Toutes deux en Trégor, et non en Poher / Cornouaille.

------------

Légende de la tombe du roi Marc'h au sommet du Menez Hom,

Confusions classiques entre Lokronan, en Cornouaille, et Lokournan (Saint-Renan), en Léon, ...

------------

Pour le Carhays de Cornwall, tu devrais trouver ça dans l'opuscule que je t'avais adressé. C'est un grand classique en la matière. :wink:

JCE :wink:

MessagePosté: Jeu 19 Jan, 2006 1:02
de Taliesin
je confirme pour Plougonver, qui en fait est Plougonveur = Plou-konveur = la niche du grand chien (ouais, ou presque :lol: )

on a aussi Tregomeur = Tregonveur, à l'ouest de Pordic, et à 5kms de Tremeloir = Tremelar.

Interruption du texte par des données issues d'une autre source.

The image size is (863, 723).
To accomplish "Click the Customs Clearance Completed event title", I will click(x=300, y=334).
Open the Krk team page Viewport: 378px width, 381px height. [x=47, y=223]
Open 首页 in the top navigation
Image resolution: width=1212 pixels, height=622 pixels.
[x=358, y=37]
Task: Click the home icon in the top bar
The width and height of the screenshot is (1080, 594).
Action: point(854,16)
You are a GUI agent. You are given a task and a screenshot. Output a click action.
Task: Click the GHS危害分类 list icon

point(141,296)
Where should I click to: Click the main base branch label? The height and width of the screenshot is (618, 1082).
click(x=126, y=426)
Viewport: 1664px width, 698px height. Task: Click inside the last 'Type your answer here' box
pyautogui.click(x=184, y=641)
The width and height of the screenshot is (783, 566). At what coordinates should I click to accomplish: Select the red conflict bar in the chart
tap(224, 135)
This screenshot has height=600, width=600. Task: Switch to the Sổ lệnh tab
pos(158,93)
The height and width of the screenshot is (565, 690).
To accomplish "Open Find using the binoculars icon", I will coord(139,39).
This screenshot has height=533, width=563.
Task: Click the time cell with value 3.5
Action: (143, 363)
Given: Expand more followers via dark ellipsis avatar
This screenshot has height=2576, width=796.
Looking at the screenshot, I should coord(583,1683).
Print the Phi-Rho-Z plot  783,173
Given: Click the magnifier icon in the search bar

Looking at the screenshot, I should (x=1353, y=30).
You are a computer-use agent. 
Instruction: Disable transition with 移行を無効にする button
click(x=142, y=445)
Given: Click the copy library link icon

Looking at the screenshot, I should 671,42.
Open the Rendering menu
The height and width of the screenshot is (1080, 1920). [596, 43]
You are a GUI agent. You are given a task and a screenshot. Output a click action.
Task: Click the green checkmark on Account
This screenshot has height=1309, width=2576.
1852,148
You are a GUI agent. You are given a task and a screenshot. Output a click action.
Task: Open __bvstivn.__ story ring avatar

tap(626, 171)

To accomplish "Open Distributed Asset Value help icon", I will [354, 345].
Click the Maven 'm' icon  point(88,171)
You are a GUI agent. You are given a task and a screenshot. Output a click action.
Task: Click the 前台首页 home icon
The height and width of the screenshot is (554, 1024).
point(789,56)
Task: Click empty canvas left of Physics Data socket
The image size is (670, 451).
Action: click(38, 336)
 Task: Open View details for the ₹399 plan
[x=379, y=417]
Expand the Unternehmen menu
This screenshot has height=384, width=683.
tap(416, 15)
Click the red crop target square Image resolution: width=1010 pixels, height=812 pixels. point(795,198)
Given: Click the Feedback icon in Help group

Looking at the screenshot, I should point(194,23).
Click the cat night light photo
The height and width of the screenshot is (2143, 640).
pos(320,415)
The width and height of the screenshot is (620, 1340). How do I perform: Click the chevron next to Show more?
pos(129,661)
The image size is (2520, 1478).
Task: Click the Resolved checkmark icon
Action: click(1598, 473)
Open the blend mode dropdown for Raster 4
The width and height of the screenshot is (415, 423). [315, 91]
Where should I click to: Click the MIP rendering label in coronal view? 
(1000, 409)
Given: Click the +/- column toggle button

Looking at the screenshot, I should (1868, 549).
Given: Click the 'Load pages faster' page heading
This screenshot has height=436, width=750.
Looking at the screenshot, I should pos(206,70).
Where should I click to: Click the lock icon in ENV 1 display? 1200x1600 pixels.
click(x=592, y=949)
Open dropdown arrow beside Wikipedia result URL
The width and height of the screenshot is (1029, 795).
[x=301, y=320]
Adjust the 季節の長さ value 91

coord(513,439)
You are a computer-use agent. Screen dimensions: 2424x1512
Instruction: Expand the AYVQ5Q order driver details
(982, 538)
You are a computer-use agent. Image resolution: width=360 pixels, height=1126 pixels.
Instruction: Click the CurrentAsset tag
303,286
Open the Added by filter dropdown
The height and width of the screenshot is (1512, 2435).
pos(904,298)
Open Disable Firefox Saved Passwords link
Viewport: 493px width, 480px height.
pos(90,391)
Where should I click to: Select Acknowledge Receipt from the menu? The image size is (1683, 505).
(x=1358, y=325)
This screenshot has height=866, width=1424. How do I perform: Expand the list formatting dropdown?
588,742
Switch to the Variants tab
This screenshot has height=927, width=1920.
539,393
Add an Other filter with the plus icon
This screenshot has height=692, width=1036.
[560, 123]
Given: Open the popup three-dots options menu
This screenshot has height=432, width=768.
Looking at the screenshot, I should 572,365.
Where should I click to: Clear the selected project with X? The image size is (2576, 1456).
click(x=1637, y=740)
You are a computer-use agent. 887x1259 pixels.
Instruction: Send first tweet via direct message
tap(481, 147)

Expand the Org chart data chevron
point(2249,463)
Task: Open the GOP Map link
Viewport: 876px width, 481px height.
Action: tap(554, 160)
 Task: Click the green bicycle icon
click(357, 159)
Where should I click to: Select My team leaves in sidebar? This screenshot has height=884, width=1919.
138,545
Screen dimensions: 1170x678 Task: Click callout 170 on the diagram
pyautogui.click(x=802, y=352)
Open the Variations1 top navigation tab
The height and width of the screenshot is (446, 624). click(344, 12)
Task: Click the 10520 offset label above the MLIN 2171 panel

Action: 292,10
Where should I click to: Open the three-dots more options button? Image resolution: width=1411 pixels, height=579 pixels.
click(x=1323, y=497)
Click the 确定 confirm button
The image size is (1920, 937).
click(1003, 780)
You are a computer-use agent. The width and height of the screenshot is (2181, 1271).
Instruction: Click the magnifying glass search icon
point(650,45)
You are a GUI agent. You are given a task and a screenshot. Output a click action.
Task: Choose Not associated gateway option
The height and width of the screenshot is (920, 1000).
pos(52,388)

Comme quoi on peut apprendre les Vies de saints en traversant la Bretagne. Marrant que ces deux paroisses si rapprochées se trouve finalement à l'opposé de la résidence de Conomor (Lanmeur) où Mélar avait trouvé refuge : Lanmeur est à l'extrême ouest du Trégor, en Trégor finistérien, Tregonveur et Tremelar sont à l'extrême est.

Hormis la bataille de Tristan à Carhaix, il y a quand même une référence qui rattache Marc/Conomore à Carhaix, c'est le Tristan de Béroul, où le roi Marc jure par saint Tresmor de Caharés. Mais Béroul mentionne aussi l'histoire de Marc aux oreilles de cheval, et dans une autre version (une des Folies, je crois) Iseult jure par sainte Triphine.

l'opuscule ? Ah oui, le petit cahier qui se trouve sur mon bureau depuis plusieurs mois, enterré sous un tas de bouquins et de paperasse, et que je n'avais pas lu de suite parce que c'est en anglais et qu'à l'époque, je comprenais un mot sur dix de ce langage perfide. Mais depuis j'ai beaucoup progressé : je dois être à deux ou trois sur dix, je vais bientôt pouvoir m'y mettre !

post scriptum matinal pour Agraes : s'il y a eu un mélange Arthur/Conomor, il semblerait que ce soit plutôt Arthur qui ait pris la place de Conomor dans certaines traditions, notamment dans la Vie de saint Efflam, où l'action se déroule non loin de Lanmeur.

MessagePosté: Jeu 19 Jan, 2006 10:37
de Agraes
post scriptum matinal pour Agraes : s'il y a eu un mélange Arthur/Conomor, il semblerait que ce soit plutôt Arthur qui ait pris la place de Conomor dans certaines traditions, notamment dans la Vie de saint Efflam, où l'action se déroule non loin de Lanmeur.


C'est ce qu'indique Christianne Kerboul.

En fait je voyais plutôt Arthur - dans la conception que j'en ai, c'est-à-dire héritier d'Ambrosius et Amherawddyr ou Haut-Roi des Bretons - l'installer dans cette zone.

Même si c'est Childebert qui l'aurait nommé Praefectus Classis du Tractus Armoricain.